The data are to be restated in full, exactly as presented.

■ **Data section**:
══════
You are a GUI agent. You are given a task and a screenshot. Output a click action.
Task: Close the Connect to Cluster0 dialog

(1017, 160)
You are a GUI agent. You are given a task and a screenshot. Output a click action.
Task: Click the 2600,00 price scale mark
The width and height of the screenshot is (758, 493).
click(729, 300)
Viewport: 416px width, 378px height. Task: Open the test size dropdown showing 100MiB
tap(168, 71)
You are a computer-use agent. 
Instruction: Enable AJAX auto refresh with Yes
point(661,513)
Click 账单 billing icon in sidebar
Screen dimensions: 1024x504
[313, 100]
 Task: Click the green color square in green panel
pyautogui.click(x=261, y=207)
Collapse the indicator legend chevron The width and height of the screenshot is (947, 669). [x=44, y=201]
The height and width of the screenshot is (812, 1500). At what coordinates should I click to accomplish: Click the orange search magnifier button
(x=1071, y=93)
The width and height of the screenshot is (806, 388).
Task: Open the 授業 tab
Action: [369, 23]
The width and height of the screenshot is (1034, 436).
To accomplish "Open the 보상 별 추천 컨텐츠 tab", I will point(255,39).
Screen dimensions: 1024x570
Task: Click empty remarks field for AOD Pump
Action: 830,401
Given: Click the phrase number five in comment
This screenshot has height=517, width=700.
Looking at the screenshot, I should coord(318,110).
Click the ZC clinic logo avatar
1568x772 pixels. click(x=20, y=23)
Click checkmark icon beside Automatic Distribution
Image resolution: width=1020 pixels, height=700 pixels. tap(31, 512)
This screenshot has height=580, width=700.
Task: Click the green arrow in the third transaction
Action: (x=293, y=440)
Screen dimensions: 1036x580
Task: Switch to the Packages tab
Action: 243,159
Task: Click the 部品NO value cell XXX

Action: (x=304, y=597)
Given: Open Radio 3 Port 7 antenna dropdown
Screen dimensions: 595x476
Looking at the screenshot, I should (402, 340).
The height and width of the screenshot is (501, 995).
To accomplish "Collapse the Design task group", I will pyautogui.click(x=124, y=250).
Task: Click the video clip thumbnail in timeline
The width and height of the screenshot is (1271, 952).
══════
■ **Answer box**:
You are a GUI agent. You are given a task and a screenshot. Output a click action.
Task: Close the Connect to Cluster0 dialog

(1017, 160)
You are a GUI agent. You are given a task and a screenshot. Output a click action.
Task: Click the 2600,00 price scale mark
The width and height of the screenshot is (758, 493).
click(729, 300)
Viewport: 416px width, 378px height. Task: Open the test size dropdown showing 100MiB
tap(168, 71)
You are a computer-use agent. 
Instruction: Enable AJAX auto refresh with Yes
point(661,513)
Click 账单 billing icon in sidebar
Screen dimensions: 1024x504
[313, 100]
 Task: Click the green color square in green panel
pyautogui.click(x=261, y=207)
Collapse the indicator legend chevron The width and height of the screenshot is (947, 669). [x=44, y=201]
The height and width of the screenshot is (812, 1500). At what coordinates should I click to accomplish: Click the orange search magnifier button
(x=1071, y=93)
The width and height of the screenshot is (806, 388).
Task: Open the 授業 tab
Action: [369, 23]
The width and height of the screenshot is (1034, 436).
To accomplish "Open the 보상 별 추천 컨텐츠 tab", I will point(255,39).
Screen dimensions: 1024x570
Task: Click empty remarks field for AOD Pump
Action: 830,401
Given: Click the phrase number five in comment
This screenshot has height=517, width=700.
Looking at the screenshot, I should coord(318,110).
Click the ZC clinic logo avatar
1568x772 pixels. click(x=20, y=23)
Click checkmark icon beside Automatic Distribution
Image resolution: width=1020 pixels, height=700 pixels. tap(31, 512)
This screenshot has height=580, width=700.
Task: Click the green arrow in the third transaction
Action: (x=293, y=440)
Screen dimensions: 1036x580
Task: Switch to the Packages tab
Action: 243,159
Task: Click the 部品NO value cell XXX

Action: (x=304, y=597)
Given: Open Radio 3 Port 7 antenna dropdown
Screen dimensions: 595x476
Looking at the screenshot, I should (402, 340).
The height and width of the screenshot is (501, 995).
To accomplish "Collapse the Design task group", I will pyautogui.click(x=124, y=250).
Task: Click the video clip thumbnail in timeline
The width and height of the screenshot is (1271, 952).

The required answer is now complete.